3、枯草芽孢杆菌电转化方法:①从-80℃冰箱中取出感受态放置在冰上,等待2-5min融化后加入质粒(0.1-1μg),放置5min。②在超净台将菌液转移到预冷过的无菌电转杯中。将复苏缓冲液1mL分装在1.5mL离心管中。③根据使用的电转杯的型号调节电转仪参数(2mm,3kV,4ms/1mm,2kV,4ms)。将电转杯外壁水分擦干,放入电转仪中,按下开关,电转结束,从离心管中吸取适量复苏缓冲液立即加入到电转杯中,将电转杯的菌液转移到离心管中(吸取缓冲液的离心管)。④将离心管放入小摇瓶中,30℃/37℃(根据所用质粒调节温度),200rpm复苏3h。⑤涂布相应平板,30℃/37℃(根据所用质粒调节温度)过夜培养,一般16-48h之间能得到单菌落。

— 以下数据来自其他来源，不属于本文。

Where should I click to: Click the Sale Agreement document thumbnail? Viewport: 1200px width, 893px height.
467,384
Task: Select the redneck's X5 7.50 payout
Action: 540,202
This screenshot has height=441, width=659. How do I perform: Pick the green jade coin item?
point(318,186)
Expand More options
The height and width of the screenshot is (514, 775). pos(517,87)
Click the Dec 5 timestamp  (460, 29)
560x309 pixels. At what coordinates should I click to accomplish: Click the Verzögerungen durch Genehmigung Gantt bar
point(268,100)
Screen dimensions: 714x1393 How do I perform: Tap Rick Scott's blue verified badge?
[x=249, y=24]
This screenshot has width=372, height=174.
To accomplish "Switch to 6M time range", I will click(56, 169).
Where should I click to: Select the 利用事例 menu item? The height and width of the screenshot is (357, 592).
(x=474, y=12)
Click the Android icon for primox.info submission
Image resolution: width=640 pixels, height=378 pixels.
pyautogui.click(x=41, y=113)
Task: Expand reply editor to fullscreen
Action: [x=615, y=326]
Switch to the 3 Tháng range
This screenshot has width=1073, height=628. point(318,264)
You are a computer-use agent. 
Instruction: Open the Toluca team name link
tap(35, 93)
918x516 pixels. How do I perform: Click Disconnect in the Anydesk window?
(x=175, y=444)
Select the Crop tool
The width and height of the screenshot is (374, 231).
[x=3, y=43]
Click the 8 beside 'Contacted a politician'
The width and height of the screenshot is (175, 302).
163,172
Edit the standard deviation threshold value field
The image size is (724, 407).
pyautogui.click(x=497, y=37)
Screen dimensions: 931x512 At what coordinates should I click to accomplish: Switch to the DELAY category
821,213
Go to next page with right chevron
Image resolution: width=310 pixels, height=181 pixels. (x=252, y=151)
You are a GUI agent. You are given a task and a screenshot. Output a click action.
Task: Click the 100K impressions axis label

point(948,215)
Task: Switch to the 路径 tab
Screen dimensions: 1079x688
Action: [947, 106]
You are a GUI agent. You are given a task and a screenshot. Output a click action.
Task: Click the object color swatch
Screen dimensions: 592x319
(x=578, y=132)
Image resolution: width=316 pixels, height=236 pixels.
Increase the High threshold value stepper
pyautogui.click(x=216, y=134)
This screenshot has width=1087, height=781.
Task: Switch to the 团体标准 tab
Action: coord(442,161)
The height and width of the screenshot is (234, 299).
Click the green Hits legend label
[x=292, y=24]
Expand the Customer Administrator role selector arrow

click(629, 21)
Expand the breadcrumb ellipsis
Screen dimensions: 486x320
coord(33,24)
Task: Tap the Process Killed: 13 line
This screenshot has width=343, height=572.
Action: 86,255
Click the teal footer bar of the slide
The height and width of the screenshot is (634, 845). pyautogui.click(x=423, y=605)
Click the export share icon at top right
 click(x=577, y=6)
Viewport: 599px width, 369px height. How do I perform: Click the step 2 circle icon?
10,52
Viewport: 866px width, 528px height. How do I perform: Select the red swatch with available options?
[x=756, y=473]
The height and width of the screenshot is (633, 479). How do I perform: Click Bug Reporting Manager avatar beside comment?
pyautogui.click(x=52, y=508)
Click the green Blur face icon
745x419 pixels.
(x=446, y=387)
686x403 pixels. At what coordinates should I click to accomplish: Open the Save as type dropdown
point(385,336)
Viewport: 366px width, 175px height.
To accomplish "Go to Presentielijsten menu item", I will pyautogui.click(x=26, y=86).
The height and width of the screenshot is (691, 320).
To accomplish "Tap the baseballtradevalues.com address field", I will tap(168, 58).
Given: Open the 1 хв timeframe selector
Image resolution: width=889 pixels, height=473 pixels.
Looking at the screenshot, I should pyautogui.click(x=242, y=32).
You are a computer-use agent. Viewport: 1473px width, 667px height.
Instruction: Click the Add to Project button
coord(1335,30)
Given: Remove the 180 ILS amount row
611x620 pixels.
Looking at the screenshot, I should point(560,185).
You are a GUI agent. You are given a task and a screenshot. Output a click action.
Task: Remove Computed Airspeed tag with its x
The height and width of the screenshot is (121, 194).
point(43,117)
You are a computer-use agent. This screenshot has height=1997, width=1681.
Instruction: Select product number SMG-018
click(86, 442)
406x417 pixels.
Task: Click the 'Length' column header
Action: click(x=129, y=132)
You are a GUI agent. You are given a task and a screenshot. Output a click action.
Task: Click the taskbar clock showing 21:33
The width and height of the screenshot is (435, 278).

4、核黄素产量的检测:发酵液混匀,用0.05mol/L NaOH将其稀释50倍后,混匀,12000rpm转速下离心5min,取上清液用水稀释适当倍数后以水做空白在444nm下测定吸光度(显示值控制在0.1~0.8之间)。
表1 启动子及序列
注:加粗序列分别是-35区和-10区,TP2为串联启动子。
实施例1:pHP13-MribO-egfp载体的构建
(1)合成SEQ ID NO.1所示的MribO序列,设计引物HXYW-001和HXYW-002,以合成的MribO序列为模板扩增MribO区域,扩增长度为242bp。
(2)以pET-30a(+)-egfp质粒为模板,设计引物HXYW-003和HXYW-004扩增egfp基因,扩增长度为862bp。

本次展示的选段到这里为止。